List of tasks:
1) In the text on the mammoth genome, which animals' bones surfaced from the permafrost in the Klondike gold fields?
2) Copy out a passage of the text on the mammoth genome word for word, beginning at the words "That adventure makes" and stopping after "and ecological challenges.".
3) Answer these questions from the text on the mammoth genome:
(a) How long ago did the mammoth last roam the Earth?
(b) What is the title of Shapiro's new book?
(c) Which species is named as the mammoth's closest living relative?

Text passage:
————

An international team of scientists recently sequenced the complete genome of the woolly mammoth. Led by the Swedish Museum of Natural History in Stockholm, the work opens the door to recreate the huge herbivore, which last roamed the Earth 4,000 years ago.
Ancient bones in cold, remote places
Beth Shapiro searches for old bones in remote places. On a field trip to the Klondike gold fields in Canada’s Yukon Territory, the expert in ancient DNA from the University of California, Santa Cruz, worked alongside mining operators as they blasted water from frozen layers of mud. What surfaced from the 700,000 year old permafrost were mammoth, bison and horse bones.
That adventure makes its way into Shapiro’s new book, How to Clone a Mammoth, in which she imagines bringing the elephant's ancient cousin back to life. But she says 'de-extinction' is a complicated process, riddled with technical, ethical and ecological challenges.
In the mid-1990s, Scottish researchers cloned a sheep. Dolly was the first mammal to be cloned from an adult cell. Her birth sparked fears and speculation about human cloning.
But Shapiro said cloning is not even an option for the mammoth.
“Once an organism dies, there is no living material that remains,” she explained. “The DNA starts to be broken down immediately by things like UV radiation and enzymes from soil bacteria or even inside the gut of the organism itself and the DNA starts to degrade right away. There are no living cells, so we can’t clone an extinct species.”
Genomics is pathway to de-extinction
Genomics offers another pathway to resurrecting a species. The team that mapped the mammoth genome compared that genetic sequence with the Asian elephant, the mammoth’s closest living relative.
Shapiro said identifying the differences between the two species sets the stage for genomic editing.

————

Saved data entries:
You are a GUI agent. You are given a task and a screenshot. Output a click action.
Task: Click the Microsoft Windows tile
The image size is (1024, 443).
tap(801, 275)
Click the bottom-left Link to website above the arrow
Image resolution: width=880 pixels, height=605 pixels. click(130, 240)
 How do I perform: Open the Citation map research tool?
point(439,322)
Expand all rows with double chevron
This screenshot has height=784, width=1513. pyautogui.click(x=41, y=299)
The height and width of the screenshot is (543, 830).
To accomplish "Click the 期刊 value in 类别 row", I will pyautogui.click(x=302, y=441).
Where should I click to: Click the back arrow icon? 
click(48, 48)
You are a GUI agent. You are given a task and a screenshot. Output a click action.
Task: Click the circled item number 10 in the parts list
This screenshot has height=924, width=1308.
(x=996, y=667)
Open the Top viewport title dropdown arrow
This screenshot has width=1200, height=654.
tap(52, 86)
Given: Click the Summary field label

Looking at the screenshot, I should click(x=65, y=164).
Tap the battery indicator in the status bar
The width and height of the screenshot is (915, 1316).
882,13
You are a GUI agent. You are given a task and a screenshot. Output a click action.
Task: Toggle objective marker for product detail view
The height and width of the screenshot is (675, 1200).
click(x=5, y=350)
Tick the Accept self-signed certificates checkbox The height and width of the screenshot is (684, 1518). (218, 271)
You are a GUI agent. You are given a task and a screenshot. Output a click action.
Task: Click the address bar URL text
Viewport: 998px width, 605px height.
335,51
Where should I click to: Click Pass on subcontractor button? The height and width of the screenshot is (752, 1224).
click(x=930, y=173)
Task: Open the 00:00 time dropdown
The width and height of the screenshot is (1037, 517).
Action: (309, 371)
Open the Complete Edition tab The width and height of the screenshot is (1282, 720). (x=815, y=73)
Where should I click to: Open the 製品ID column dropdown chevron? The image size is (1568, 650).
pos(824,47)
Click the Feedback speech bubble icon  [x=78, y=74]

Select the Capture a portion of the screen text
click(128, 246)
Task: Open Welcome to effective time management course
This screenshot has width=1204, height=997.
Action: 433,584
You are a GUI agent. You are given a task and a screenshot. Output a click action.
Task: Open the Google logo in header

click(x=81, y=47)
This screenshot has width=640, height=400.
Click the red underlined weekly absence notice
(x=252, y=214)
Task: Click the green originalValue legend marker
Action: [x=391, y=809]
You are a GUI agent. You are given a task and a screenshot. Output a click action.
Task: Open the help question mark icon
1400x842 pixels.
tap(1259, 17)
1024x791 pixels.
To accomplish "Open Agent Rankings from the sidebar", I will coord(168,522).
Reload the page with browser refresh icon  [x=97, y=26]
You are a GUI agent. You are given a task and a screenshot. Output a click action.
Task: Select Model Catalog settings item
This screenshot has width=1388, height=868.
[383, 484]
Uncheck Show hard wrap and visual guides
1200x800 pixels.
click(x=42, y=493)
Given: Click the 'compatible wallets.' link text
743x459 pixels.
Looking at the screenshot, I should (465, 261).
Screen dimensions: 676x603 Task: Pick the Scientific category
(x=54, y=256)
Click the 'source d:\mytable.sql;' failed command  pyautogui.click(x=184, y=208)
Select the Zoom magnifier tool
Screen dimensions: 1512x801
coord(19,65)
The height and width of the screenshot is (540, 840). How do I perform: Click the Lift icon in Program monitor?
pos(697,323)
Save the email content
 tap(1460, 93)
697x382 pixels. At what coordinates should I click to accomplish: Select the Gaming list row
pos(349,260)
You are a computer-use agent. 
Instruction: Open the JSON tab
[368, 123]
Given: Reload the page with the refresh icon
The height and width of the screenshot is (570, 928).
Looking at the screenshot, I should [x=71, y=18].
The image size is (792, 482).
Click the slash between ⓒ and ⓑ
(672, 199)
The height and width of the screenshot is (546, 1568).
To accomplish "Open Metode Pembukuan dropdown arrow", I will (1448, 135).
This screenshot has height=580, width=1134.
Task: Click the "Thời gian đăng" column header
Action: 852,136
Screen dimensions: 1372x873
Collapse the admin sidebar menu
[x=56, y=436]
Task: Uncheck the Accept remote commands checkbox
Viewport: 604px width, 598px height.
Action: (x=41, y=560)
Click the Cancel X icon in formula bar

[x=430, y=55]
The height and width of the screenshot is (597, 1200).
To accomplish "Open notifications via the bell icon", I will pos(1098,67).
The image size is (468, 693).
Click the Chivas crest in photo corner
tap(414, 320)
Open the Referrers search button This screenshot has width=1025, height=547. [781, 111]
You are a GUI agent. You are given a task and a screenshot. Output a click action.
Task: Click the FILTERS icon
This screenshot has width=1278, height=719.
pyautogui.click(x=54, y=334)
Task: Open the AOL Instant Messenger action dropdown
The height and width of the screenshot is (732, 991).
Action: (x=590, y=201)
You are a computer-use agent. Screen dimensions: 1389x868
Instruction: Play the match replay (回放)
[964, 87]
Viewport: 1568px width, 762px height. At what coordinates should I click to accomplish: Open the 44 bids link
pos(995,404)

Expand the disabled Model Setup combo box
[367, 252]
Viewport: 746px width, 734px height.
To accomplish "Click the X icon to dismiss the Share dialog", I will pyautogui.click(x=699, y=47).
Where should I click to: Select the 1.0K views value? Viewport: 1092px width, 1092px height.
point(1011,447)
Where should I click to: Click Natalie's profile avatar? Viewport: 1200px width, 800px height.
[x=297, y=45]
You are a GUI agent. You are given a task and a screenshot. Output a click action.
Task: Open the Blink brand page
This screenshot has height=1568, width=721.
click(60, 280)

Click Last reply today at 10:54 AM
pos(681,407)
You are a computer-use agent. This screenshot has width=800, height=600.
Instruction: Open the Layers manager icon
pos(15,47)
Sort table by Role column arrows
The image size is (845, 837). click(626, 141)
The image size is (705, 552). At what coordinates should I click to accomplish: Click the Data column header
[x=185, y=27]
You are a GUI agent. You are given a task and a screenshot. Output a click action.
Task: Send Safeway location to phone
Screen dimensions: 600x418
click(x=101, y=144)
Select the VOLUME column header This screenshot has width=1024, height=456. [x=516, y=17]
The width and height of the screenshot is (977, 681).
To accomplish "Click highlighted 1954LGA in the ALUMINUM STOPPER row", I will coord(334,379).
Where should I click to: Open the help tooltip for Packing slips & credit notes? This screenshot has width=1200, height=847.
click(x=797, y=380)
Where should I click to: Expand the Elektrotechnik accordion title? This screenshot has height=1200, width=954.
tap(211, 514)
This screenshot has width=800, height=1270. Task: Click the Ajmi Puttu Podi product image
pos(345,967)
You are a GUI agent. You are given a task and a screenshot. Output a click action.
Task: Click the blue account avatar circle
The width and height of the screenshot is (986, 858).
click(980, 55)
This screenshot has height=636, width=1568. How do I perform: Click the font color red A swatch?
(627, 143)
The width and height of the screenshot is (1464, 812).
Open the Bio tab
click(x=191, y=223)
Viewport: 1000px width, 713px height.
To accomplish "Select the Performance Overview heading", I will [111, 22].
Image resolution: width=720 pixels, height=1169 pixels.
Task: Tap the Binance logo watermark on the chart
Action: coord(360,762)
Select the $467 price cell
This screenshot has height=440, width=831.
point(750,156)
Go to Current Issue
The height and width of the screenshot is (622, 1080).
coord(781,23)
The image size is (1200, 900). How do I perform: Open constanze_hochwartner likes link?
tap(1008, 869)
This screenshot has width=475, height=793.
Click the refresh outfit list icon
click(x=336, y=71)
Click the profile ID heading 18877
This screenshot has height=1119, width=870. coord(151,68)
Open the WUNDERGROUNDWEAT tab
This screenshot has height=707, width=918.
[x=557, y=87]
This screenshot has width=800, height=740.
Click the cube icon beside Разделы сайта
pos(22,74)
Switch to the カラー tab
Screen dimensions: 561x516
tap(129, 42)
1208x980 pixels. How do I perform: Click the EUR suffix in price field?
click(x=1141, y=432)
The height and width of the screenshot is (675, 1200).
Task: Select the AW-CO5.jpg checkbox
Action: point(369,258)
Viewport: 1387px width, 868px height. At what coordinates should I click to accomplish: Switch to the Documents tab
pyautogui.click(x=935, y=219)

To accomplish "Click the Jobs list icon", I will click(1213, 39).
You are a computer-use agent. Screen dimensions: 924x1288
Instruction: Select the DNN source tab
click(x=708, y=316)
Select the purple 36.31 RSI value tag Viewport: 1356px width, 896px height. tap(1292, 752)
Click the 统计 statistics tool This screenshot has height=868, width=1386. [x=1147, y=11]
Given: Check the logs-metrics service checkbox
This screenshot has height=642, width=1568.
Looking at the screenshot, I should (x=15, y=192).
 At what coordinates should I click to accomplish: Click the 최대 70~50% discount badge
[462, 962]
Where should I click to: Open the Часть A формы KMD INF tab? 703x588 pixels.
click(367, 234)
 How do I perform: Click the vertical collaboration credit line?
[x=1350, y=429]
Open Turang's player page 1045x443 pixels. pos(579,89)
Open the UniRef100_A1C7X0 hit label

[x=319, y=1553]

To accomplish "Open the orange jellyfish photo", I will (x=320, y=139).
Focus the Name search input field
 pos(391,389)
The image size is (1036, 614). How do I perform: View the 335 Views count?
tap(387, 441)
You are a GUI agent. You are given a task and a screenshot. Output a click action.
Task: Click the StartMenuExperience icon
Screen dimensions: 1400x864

————

Exercise solutions:
1) Mammoth, bison and horse.

2)
That adventure makes its way into Shapiro’s new book, How to Clone a Mammoth, in which she imagines bringing the elephant's ancient cousin back to life. But she says 'de-extinction' is a complicated process, riddled with technical, ethical and ecological challenges.

3)
(a) 4,000 years ago.
(b) How to Clone a Mammoth.
(c) The Asian elephant.